July 1841 · Arkansas Supreme Court
3 Ark. 491

Baker, alias Beiquett, against The State.

Appeal from Pulaski Circuit Court.

A judgment is not the determination and sentence of the Judges, but of the law.

The style of it, therefore, is not “It is ordered,” or '‘resolved by the Court,” for then the judgment might be their own; but, “ it is considered,” which implies that the act is none of their own, but the act of the law, pronounced and declared by the Court, upon determination and inquiry.

And if the words “ it is considered” are wanting, there is no judgment, and no appeal will lie.

Dickinsow, J.,

delivered the opinion of the Court:

The defendant was tried at the March term of the Circuit Court of Pulaski county, upon an indictment containing two counts: one for shooting at, with intent to kill, Jacob Faulkner; the other for shooting, wounding, and disabling him.

The jury returned a verdict of guilty upon both counts, and sentenced him to imprisonment in the Penitentiary for five years. After the entry of the verdict, the record proceeds as follows: “On this day came the Attorney for the State, and the said defendant was brought to the bar of this Court, in the custody of the Sheriff, and the Court proceeded to pass the sentence of the law on the said defendant, in accordance with the verdict of the jury in this case, as follows, to wit: Ordered by the Court, that the said defendant, Franklin T. Baker, alias Franklin T. Beiquett, be committed to the Jail and Penitentiary house of the Stale of Arkansas, for the full space and term of five years from the twenty-sixth day of March, A. D. 1841, for shooting with intent to kill; and that he pay all the costs of this prosecution, and stand committed until the sentence of the law is fully complied with.”

The record being moved into this Court by appeal, various errors were assigned. But as this Court can take jurisdiction in cases of appeal, or writ of error, only when final judgment has been entered in the Court below, it becomes necessary to consider, first, whether there has been such a final judgment in the case.
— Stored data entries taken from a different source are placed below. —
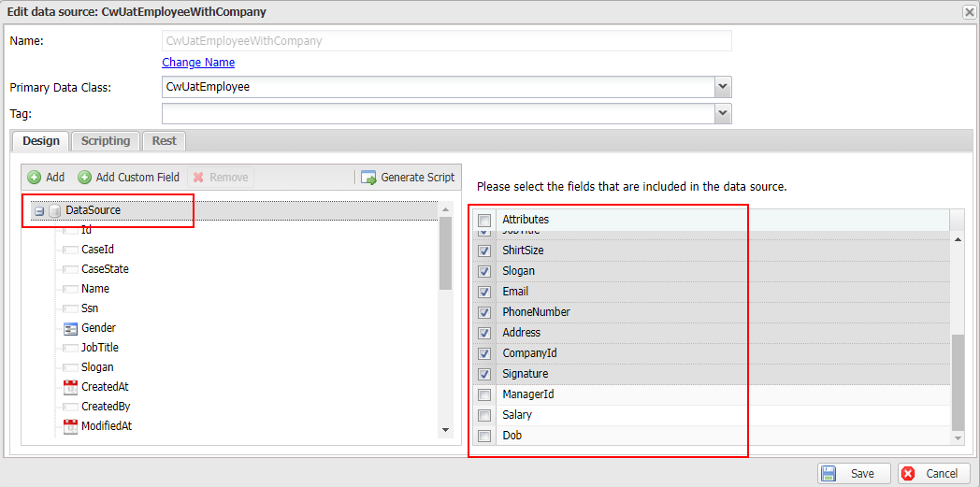Enable the Salary attribute checkbox

(484, 415)
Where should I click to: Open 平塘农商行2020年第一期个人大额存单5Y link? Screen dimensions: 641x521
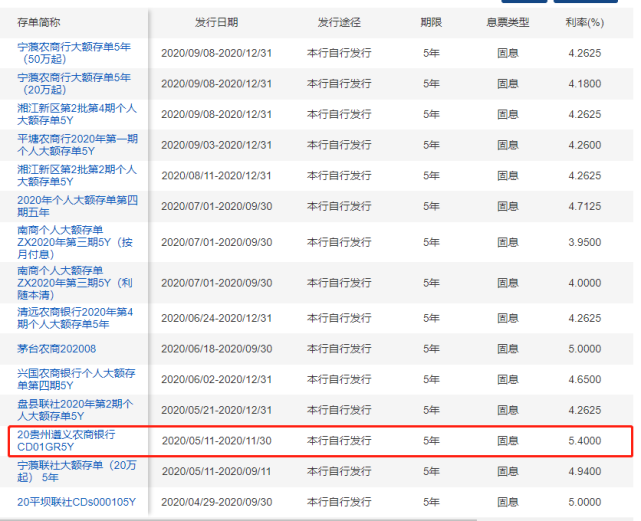[x=77, y=145]
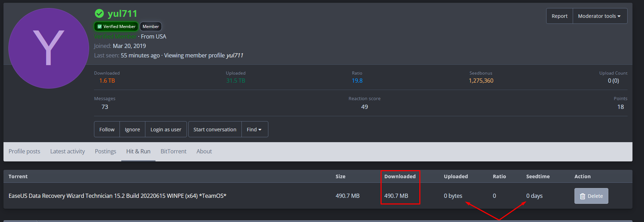Screen dimensions: 644x222
Task: Open the Latest activity tab
Action: point(67,151)
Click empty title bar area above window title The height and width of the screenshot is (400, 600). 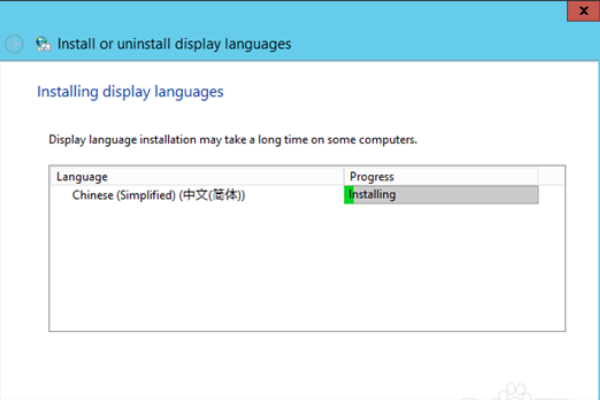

*492A judgment, though pronounced or awarded by the Judges, is not their determination and sentence, but the sentence and determination of the law, which depends, not upon the arbitrary opinion of the Judge, but the settled and invariable principles of justice, and is the remedy prescribed by law for the redress of injuries; and the suit or action is the vehicle or means of administering it; and, therefore, the style of the judgment is not “ That it is ordered or resolved by the Court,” for then the judgment might be their own; but “It is considered”— “Consideralum est per Curiam,” which implies that the judgment is none of their own, but the act of the law, pronounced and declared by the Court, upon determination and inquiry.

Inasmuch, therefore, as no judgment has been entered below, and consequently no appeal can be taken to this Court, the appeal must be dismissed, and a writ of procedendo be issued to the Circuit Court of Pulaski county, to give judgment in this case according to law. 1 Chitty’s Crim. Law, 701; 8 B. & C., 196, and authorities there quoted; 1 Chitty’s Black., 312-13.